# [TASK A]
Copy out the stored data listing at the bottom line for line, leaving out the pictures.

I’m keeping it in the plastic bag for the nonce, having learned my lesson about surface corrosion from the spindles I bought a few years ago. I may be slow, but I’m not stupid. And FYI that thing is HEAVY! no, it’s HEAVY! That tiny chunk of metal has to be over 15 pounds (6.8 Kg) which brings up the question of why they still use iron in the main casting? Probably because steel or iron is cheaper than aluminum, but then the question is why it isn’t an option since this is a repop for a part that has been out of production for five decades, the Vega stopping its run in 1977, and presumably GM stopping production of replacement parts shortly after.
And it turns out that it was fortunate I bought the Pitman arm for the 5/8” heim joint, because this was shipped with the arm for the Ford taper tie rod end. There is something I can use the extra Pitman arm for, by placing the two arms side by side with the ends reversed I can get an fairly accurate center-to-center distance to use in making the steering arm to mount on the spindle. I mentioned this in a post a while back, this post to be precise, that I can use the steering arm to change effective steering ratio without adding any weight. In the post I was thinking that since I was using the steering arm at the spindle instead of a steering quickener the difference between the arm and the quickener box was the amount of weight I was saving, but in reality the arm at the spindle has to be there regardless of what I do at the box, so I save the entire weight of the steering quickener when I go with the shortened steering arm on the spindle, plus the weight loss of using a shorter arm instead of the one normally used. I think what I was thinking about was there’s no need to use a steering arm at the spindle because there is an extended bolt to attach the drag link on the arms I already have, except that unless I move the steering box further behind the axle the drag link will hit the tie rod, and I don’t have that problem with the steering arm for the drag link mounted to the lower holes of the spindle and the steering arms for the tie rod mounted to the upper holes of the spindles, especially if I use the extended bolt on the drag link arm to drop the drag link even further from the suspension links.

# [TASK B]
Based on the steering post above, say yes or no for each statement and quote the words that decide it. (i) The part in the plastic bag weighs more than 15 pounds. (ii) The Vega ended its run in 1987. (iii) The Pitman arm that was shipped was the one for the 5/8” heim joint.

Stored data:
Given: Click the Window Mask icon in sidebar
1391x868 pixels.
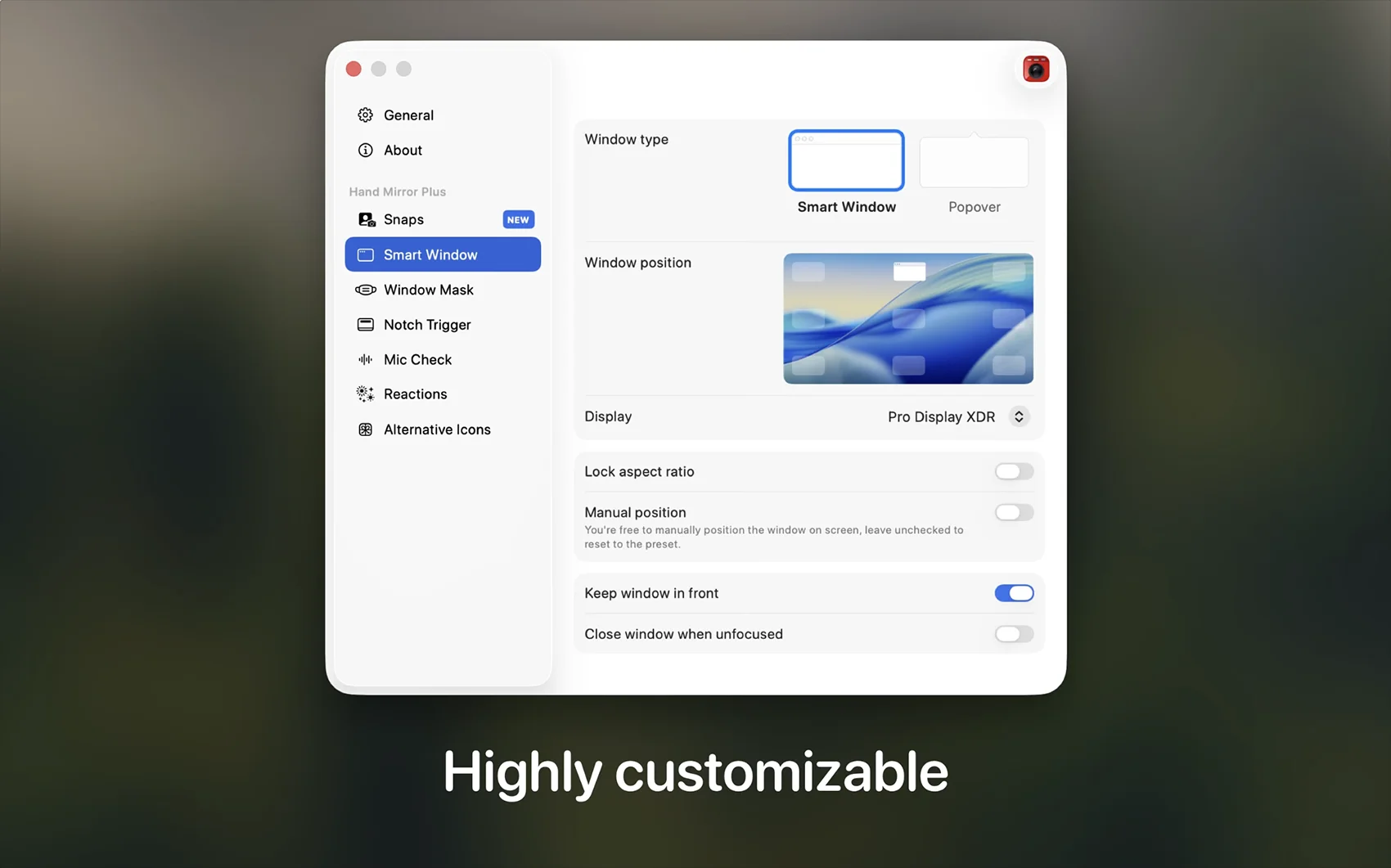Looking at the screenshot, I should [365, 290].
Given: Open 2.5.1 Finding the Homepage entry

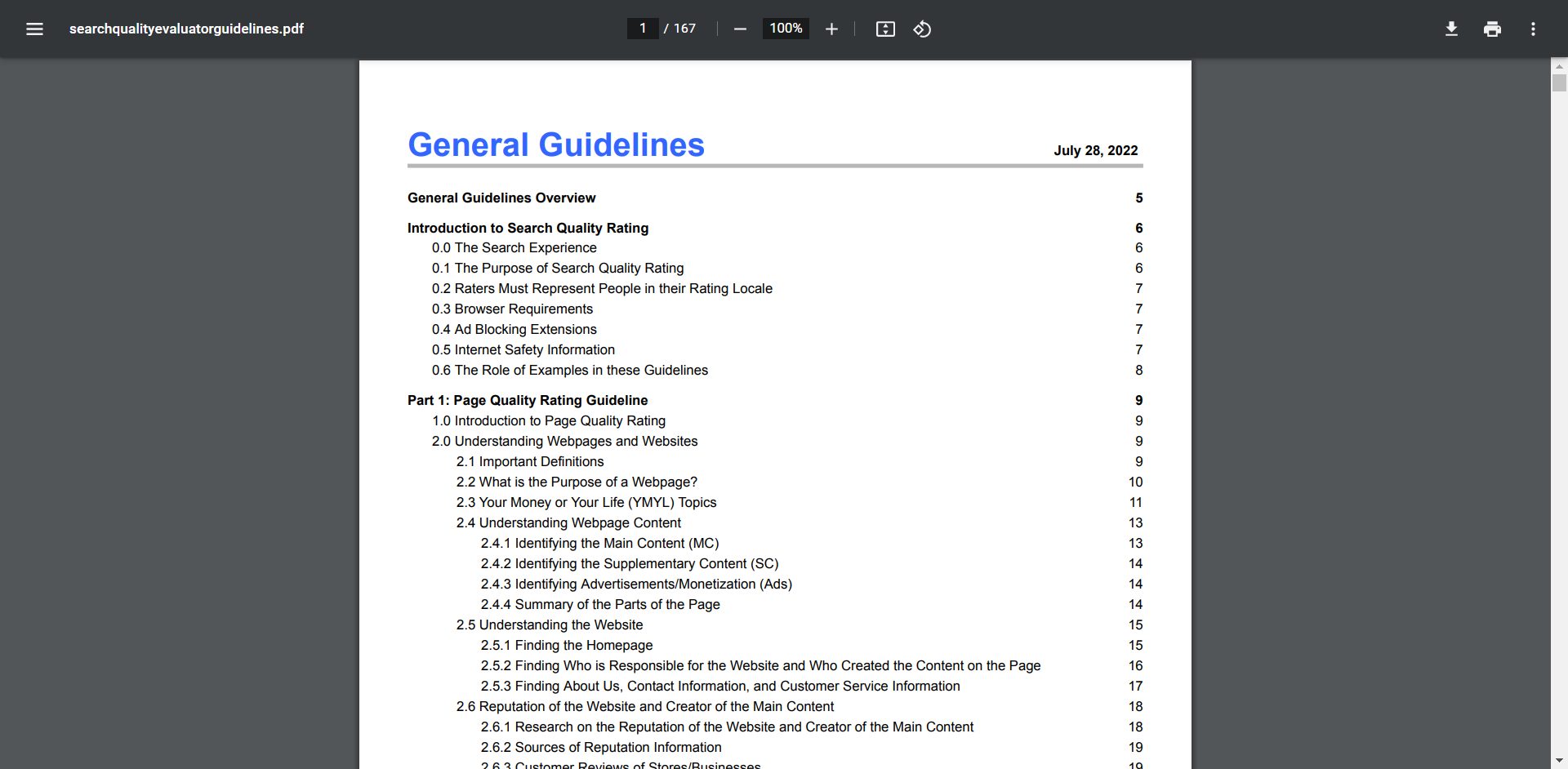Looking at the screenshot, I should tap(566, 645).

# [RIGHT ANSWER A]
Given: Click the Window Mask icon in sidebar
1391x868 pixels.
Looking at the screenshot, I should [365, 290].
Given: Open 2.5.1 Finding the Homepage entry

Looking at the screenshot, I should tap(566, 645).

# [RIGHT ANSWER B]
(i) Yes: "That tiny chunk of metal has to be over 15 pounds (6.8 Kg)"
(ii) No: "the Vega stopping its run in 1977"
(iii) No: "this was shipped with the arm for the Ford taper tie rod end"